*Goal of the exercise*. Your answer should be the lines below from the one holding "Viewport: 600px width, 532px height." through the one holding "Task: Open the clipboard report icon", copied exactly and with nothing else.

☆ ☆ ☆

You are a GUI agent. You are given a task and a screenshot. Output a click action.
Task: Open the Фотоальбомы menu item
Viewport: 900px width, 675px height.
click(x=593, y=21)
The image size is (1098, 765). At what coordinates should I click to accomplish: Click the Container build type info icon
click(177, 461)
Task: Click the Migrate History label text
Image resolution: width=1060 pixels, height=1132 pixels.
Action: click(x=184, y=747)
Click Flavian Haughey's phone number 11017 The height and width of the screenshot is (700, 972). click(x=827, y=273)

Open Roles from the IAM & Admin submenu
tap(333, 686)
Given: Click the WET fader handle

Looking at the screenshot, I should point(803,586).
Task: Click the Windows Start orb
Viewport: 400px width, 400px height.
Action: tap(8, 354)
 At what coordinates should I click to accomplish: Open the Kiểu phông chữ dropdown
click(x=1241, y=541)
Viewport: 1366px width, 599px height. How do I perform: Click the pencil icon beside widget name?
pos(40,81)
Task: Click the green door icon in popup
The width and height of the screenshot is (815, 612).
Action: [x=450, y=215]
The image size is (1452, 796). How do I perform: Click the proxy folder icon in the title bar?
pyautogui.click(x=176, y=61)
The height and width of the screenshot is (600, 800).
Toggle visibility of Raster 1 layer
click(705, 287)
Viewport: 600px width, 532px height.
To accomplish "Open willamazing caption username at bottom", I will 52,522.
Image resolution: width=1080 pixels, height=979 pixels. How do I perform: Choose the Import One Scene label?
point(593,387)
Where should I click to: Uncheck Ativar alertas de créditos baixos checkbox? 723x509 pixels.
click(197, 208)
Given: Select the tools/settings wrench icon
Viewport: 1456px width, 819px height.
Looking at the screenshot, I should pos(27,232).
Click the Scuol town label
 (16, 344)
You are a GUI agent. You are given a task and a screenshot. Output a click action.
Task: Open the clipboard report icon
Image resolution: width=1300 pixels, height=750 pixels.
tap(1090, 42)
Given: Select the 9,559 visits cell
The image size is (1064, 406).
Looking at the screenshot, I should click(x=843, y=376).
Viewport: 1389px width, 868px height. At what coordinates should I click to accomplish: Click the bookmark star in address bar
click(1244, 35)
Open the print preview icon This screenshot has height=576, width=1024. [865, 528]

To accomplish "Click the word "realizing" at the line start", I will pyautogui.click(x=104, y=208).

☆ ☆ ☆

*Answer section*.
Viewport: 600px width, 532px height.
To accomplish "Open willamazing caption username at bottom", I will 52,522.
Image resolution: width=1080 pixels, height=979 pixels. How do I perform: Choose the Import One Scene label?
point(593,387)
Where should I click to: Uncheck Ativar alertas de créditos baixos checkbox? 723x509 pixels.
click(197, 208)
Given: Select the tools/settings wrench icon
Viewport: 1456px width, 819px height.
Looking at the screenshot, I should pos(27,232).
Click the Scuol town label
 (16, 344)
You are a GUI agent. You are given a task and a screenshot. Output a click action.
Task: Open the clipboard report icon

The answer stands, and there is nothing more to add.